Viele Men­schen und Unternehmen suchen inzwis­chen weit mehr als Sicher­heit, Kar­riere oder wirtschaftlichen Erfolg. Die Frage nach dem tief­er­en Sinn ste­ht zunehmend im Mit­telpunkt und ist gle­icher­maßen zu einem eige­nen Markt gewor­den.

In der Strate­giear­beit und der Weit­er­en­twick­lung von Geschäftsmod­ellen und Konzepten ist mir wichtig, diese Arbeit mit Sinn und Werten von Anfang an ehrlich einzubeziehen und erleb­bar zu machen.

Wenn wir sinns­tif­tende Pro­duk­te und Leis­tun­gen für Men­schen entwick­eln und anbi­eten möcht­en, dann sollte auch der Weg wie diese Leis­tun­gen entste­hen, ein ander­er und intu­itiv­er und men­schlich­er Weg sein.
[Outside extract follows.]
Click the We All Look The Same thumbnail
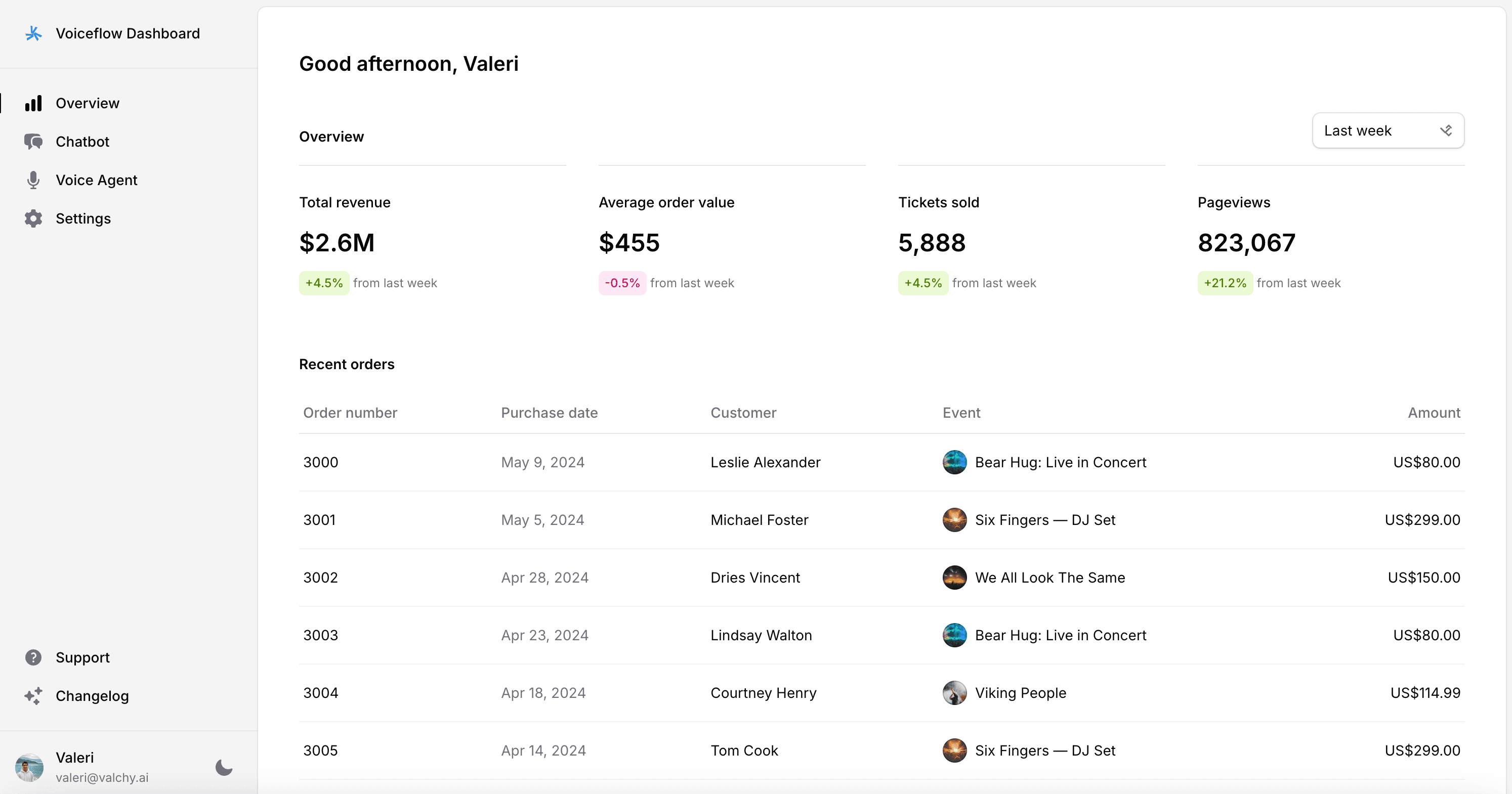 point(954,578)
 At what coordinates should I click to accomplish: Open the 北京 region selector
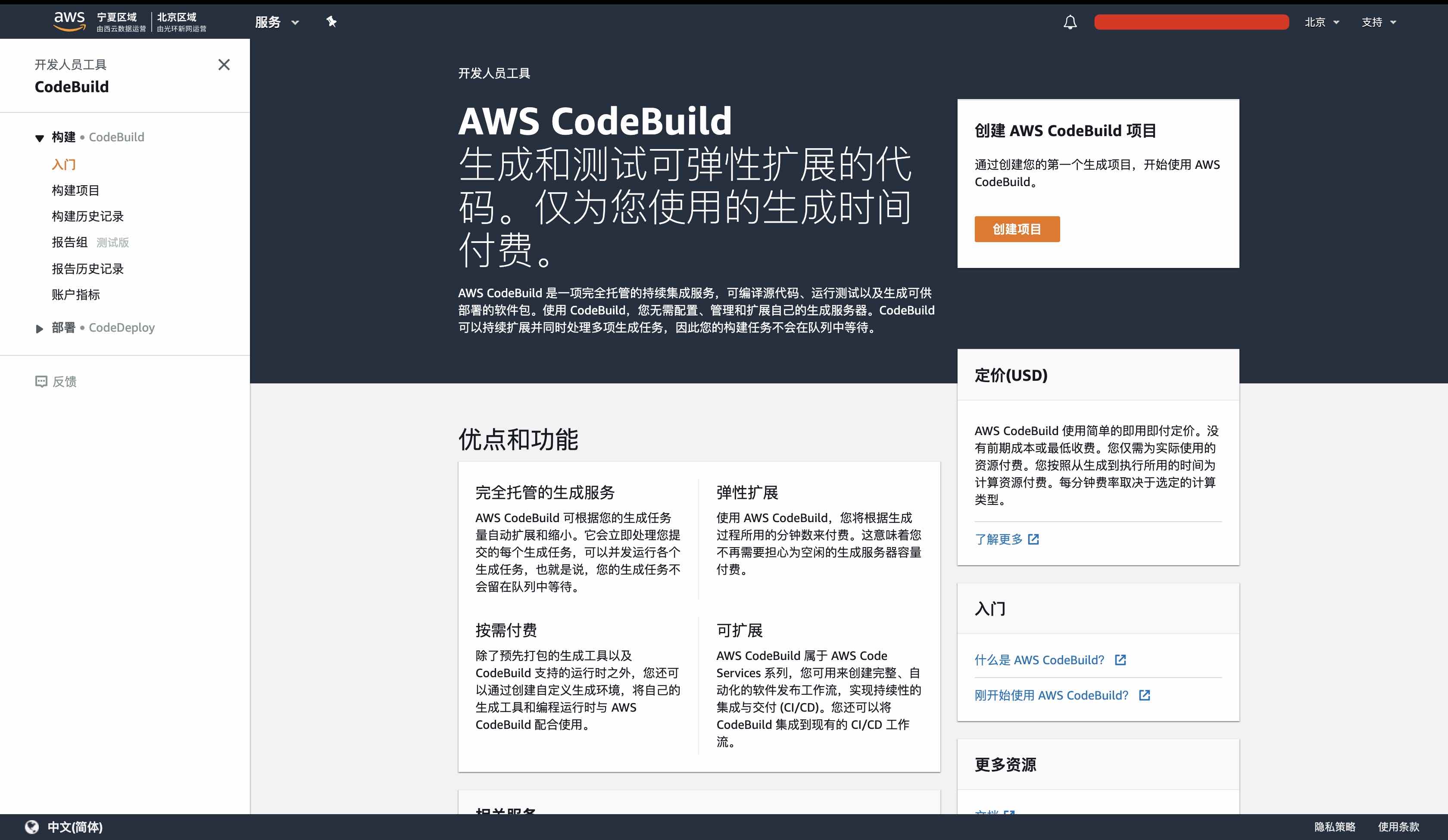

Dazu gehören Herz, Ver­stand und Sinn in gle­ichen Maßen.

Zwischen Verstand und Intuition.

Meine Arbeitsweise ist schon seit vie­len Jahren durch zwei Polar­itäten geprägt: Ich möchte die Dinge gerne ver­ste­hen, nachvol­lziehen kön­nen und suche immer die Zusam­men­hänge, um sie anwend­bar zu machen. Was ich nicht ver­ste­he, ist mir sus­pekt.

Die ana­lytis­che Sicht ist genau­so mein Ding wie die Intu­ition. In der Med­i­ta­tion finde ich einen größeren Blick auf das Ganze, neue Per­spek­tiv­en, gute Ideen und auch viel Energie. Zahlre­iche Aspek­te mein­er Arbeit entste­hen aus der Metaebene her­aus.